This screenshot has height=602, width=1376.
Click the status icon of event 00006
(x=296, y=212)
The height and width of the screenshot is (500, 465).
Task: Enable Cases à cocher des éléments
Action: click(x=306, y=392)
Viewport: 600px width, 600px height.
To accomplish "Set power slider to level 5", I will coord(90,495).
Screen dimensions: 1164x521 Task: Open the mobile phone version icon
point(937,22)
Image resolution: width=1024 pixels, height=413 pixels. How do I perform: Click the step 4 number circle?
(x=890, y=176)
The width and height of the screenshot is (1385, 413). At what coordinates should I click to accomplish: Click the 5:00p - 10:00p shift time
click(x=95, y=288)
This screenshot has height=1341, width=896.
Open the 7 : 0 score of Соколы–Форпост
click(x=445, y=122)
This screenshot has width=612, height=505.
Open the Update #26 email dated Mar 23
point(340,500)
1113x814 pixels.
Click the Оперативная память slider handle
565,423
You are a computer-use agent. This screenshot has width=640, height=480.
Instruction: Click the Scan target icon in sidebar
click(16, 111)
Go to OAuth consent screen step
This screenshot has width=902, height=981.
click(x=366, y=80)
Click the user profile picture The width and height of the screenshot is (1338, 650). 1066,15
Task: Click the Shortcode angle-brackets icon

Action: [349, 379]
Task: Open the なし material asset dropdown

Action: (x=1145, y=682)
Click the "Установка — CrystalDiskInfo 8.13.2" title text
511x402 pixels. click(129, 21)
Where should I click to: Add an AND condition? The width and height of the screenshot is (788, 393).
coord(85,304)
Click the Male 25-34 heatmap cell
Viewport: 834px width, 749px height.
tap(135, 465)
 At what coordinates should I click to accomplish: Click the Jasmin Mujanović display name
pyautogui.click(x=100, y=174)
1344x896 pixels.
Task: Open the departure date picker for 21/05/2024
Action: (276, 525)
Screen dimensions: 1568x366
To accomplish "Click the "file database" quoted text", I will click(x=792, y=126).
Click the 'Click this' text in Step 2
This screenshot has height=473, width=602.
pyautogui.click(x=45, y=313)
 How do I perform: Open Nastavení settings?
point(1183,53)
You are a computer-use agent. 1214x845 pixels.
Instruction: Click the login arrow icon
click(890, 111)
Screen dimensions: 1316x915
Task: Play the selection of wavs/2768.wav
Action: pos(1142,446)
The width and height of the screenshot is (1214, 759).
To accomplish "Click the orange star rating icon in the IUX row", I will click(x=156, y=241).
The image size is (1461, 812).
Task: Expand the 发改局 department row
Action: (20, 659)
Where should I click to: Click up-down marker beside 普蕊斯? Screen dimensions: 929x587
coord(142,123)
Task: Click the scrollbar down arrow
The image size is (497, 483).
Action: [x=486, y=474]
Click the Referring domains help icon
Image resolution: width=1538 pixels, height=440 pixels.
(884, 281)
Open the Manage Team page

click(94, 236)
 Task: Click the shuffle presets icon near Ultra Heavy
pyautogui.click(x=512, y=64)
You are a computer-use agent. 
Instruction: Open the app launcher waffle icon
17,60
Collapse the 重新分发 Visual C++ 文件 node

• **Assignment**
Each record should be repeated in full, exactly as it is written.

• **Task answer**
This screenshot has height=602, width=1376.
Click the status icon of event 00006
(x=296, y=212)
The height and width of the screenshot is (500, 465).
Task: Enable Cases à cocher des éléments
Action: click(x=306, y=392)
Viewport: 600px width, 600px height.
To accomplish "Set power slider to level 5", I will coord(90,495).
Screen dimensions: 1164x521 Task: Open the mobile phone version icon
point(937,22)
Image resolution: width=1024 pixels, height=413 pixels. How do I perform: Click the step 4 number circle?
(x=890, y=176)
The width and height of the screenshot is (1385, 413). At what coordinates should I click to accomplish: Click the 5:00p - 10:00p shift time
click(x=95, y=288)
This screenshot has height=1341, width=896.
Open the 7 : 0 score of Соколы–Форпост
click(x=445, y=122)
This screenshot has width=612, height=505.
Open the Update #26 email dated Mar 23
point(340,500)
1113x814 pixels.
Click the Оперативная память slider handle
565,423
You are a computer-use agent. This screenshot has width=640, height=480.
Instruction: Click the Scan target icon in sidebar
click(16, 111)
Go to OAuth consent screen step
This screenshot has width=902, height=981.
click(x=366, y=80)
Click the user profile picture The width and height of the screenshot is (1338, 650). 1066,15
Task: Click the Shortcode angle-brackets icon

Action: [349, 379]
Task: Open the なし material asset dropdown

Action: (x=1145, y=682)
Click the "Установка — CrystalDiskInfo 8.13.2" title text
511x402 pixels. click(129, 21)
Where should I click to: Add an AND condition? The width and height of the screenshot is (788, 393).
coord(85,304)
Click the Male 25-34 heatmap cell
Viewport: 834px width, 749px height.
tap(135, 465)
 At what coordinates should I click to accomplish: Click the Jasmin Mujanović display name
pyautogui.click(x=100, y=174)
1344x896 pixels.
Task: Open the departure date picker for 21/05/2024
Action: (276, 525)
Screen dimensions: 1568x366
To accomplish "Click the "file database" quoted text", I will click(x=792, y=126).
Click the 'Click this' text in Step 2
This screenshot has height=473, width=602.
pyautogui.click(x=45, y=313)
 How do I perform: Open Nastavení settings?
point(1183,53)
You are a computer-use agent. 1214x845 pixels.
Instruction: Click the login arrow icon
click(890, 111)
Screen dimensions: 1316x915
Task: Play the selection of wavs/2768.wav
Action: pos(1142,446)
The width and height of the screenshot is (1214, 759).
To accomplish "Click the orange star rating icon in the IUX row", I will click(x=156, y=241).
The image size is (1461, 812).
Task: Expand the 发改局 department row
Action: (20, 659)
Where should I click to: Click up-down marker beside 普蕊斯? Screen dimensions: 929x587
coord(142,123)
Task: Click the scrollbar down arrow
The image size is (497, 483).
Action: [x=486, y=474]
Click the Referring domains help icon
Image resolution: width=1538 pixels, height=440 pixels.
(884, 281)
Open the Manage Team page

click(94, 236)
 Task: Click the shuffle presets icon near Ultra Heavy
pyautogui.click(x=512, y=64)
You are a computer-use agent. 
Instruction: Open the app launcher waffle icon
17,60
Collapse the 重新分发 Visual C++ 文件 node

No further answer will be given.